To much fanfare, China announced the Joint Sword-2024B military exercises yesterday morning. However, by 6 p.m. the drills were over and Taiwan was left with more questions than threats.
Joint Sword-2024B lasted for one day. According to Taiwan’s Ministry of National Defense, “153 PLA aircraft, 14 PLAN vessels and 12 official ships” were active around Taiwan. PLA aircraft likely includes air force planes and drones and navy helicopters and carrier-borne planes. Official ships should refer predominantly to China Coast Guard vessels, but might also include Maritime Safety Administration vessels. There doesn’t seem to be any reason to think maritime militia were involved.
At the beginning of the day, the PLA released a map showing the ones inside Taiwan’s air defense identification zone, or ADIZ, that they would be conducting exercises inside. In the evening the Ministry of National Defense appeared to confirm that these zones had indeed been followed. In the aftermath of Joint Sword-2024A exercises, the Ministry of National Defense released a new map showing that the PLA had actually exercised in small zones outside the contiguous zone of Taiwan. This morning, the Ministry of National Defense released its usual air intrusion map, which showed that some zones didn’t have any aircraft activity at all, and the information also stated that no aircraft entered the contiguous zone.

A new element was the publication of a stylized map by the China Coast Guard, showing four Coast Guard fleets loosely sailing around the perimeter of Taiwan’s contiguous zone. While the map appears to be intended to intimidate by invoking the idea of Taiwan being “encircled,” which sounds like a blockade but isn’t, Damien Symon, an independent analyst using AIS data, confirmed that the map was broadly accurate, and Taiwan’s Coast Guard Authority told the media that multiple fleets of Chinese ships were indeed sailing around Taiwan.
There is no evidence that the China Coast Guard carried out law enforcement inspections as they announced they had done. That would have been a substantial escalation. China has continually cast these drills as simulating and demonstrating the ability to impose a blockade or quarantine, but this is mostly illusory. In reality commercial shipping and the airline industry has ignored the exercises.
It is always worth reiterating that a blockade is both an act of war and simultaneously a genuine existential threat to Taiwan, not a low-risk option that China can easily impose.

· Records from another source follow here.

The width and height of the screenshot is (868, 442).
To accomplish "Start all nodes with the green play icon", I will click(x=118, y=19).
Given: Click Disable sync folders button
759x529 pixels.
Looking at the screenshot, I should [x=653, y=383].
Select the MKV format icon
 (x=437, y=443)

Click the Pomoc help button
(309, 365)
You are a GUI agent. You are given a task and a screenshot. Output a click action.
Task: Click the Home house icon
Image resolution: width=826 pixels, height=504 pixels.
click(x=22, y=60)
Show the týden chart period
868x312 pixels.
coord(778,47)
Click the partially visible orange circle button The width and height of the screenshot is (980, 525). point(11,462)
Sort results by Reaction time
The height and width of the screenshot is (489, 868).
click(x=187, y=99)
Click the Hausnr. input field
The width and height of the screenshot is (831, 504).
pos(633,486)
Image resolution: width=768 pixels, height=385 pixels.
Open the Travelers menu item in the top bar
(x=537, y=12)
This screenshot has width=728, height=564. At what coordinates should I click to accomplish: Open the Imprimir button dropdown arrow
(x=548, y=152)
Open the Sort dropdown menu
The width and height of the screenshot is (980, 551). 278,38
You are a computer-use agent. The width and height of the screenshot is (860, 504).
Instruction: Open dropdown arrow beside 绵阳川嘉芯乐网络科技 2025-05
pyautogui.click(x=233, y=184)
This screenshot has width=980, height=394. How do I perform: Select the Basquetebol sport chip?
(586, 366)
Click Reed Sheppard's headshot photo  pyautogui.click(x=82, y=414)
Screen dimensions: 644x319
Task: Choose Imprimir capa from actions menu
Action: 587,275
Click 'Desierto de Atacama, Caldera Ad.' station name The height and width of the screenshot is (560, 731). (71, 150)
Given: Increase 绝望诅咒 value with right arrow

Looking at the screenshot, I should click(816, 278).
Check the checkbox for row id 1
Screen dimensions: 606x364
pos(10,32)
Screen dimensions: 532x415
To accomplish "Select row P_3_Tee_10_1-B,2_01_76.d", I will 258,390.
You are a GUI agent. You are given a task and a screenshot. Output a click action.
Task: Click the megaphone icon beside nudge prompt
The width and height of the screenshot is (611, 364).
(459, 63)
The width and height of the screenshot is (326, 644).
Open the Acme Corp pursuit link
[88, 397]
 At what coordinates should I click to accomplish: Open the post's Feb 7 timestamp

According to the Ministry of National Defense yesterday’s exercises saw the highest ever incursion into the ADIZ, with 111 aircraft entering the de facto ADIZ. This is more than double any previous day’s total. No doubt this is intended to give a sense that this was the largest set of exercises to date.
And yet.
No missiles were fired by the PLA Rocket Force over Taiwan, and indeed none have been since the “first” set of exercises were carried out after former U.S. speaker of the House Nancy Pelosi’s visit. No live firing was reported during these exercises, and none was reported in the earlier exercises of 2024, Joint Sword-2024A. This has been carefully obfusticated by the way the PLA has presented the exercises, and indeed the way that much of the media has reported on them.
Although maps and propaganda released by the PLA have shown Chinese forces getting closer and closer to Taiwan, the Ministry of National Defense reported this morning that no forces had crossed into Taiwan’s contiguous zones, at least around the main island. Dongyin Island is a different story.

Most intriguingly of all, the exercises have been getting shorter. In 2022, four days were announced, but it was extended to a total of seven. In 2023, it was three days. In May of this year, two days. Yesterday, when the exercises were announced, no end date was given. This naturally led people to wonder how many days they would last, which temporarily increased, perhaps, the sense of threat that the exercises produced. But then of course the exercise finished in time for the PLA to go home and eat its dinner.
Why lead people to ask a question when the answer is not something that you want people to focus on? Possibly because “China holds major exercises” is a more attractive headline than “China ends major exercises,” and so outside of Taiwan people simply note another major event, a ratcheting up of pressure, a “blockade” imposed.
But inside Taiwan we need to look a little more closely. Holding the exercises only for a single day is so capable of being read as a sign of weakness that the PLA should not have done so for that reason alone.
And yet.
The exercises were only one day long, 13 hours really, and so now we must ask why. In August of this year, The Taipei Times reported that in 2023 China spent $15 billion on exercises in the Pacific, which was 7% of their military budget for the year. China’s military spending is famously opaque, so the percentage amount is likely lower, but this is still a large sum of money. One day of exercises, even at a record number of planes flying, is no doubt cheaper than several days with fewer aircraft in the sky.
On Saturday, China’s Minister of Finance Lan Foan (藍佛安) held a press briefing to discuss new fiscal measures to boost the Chinese economy. It’s possible, although almost unknowable, that the start of the exercises was delayed to make sure that this key announcement was clearly heard by the domestic and international audience.
In the absence of a more cogent explanation, Taiwanese should ask, is China trying to buy its aggression on the cheap? Is it trying to get the bang without the buck?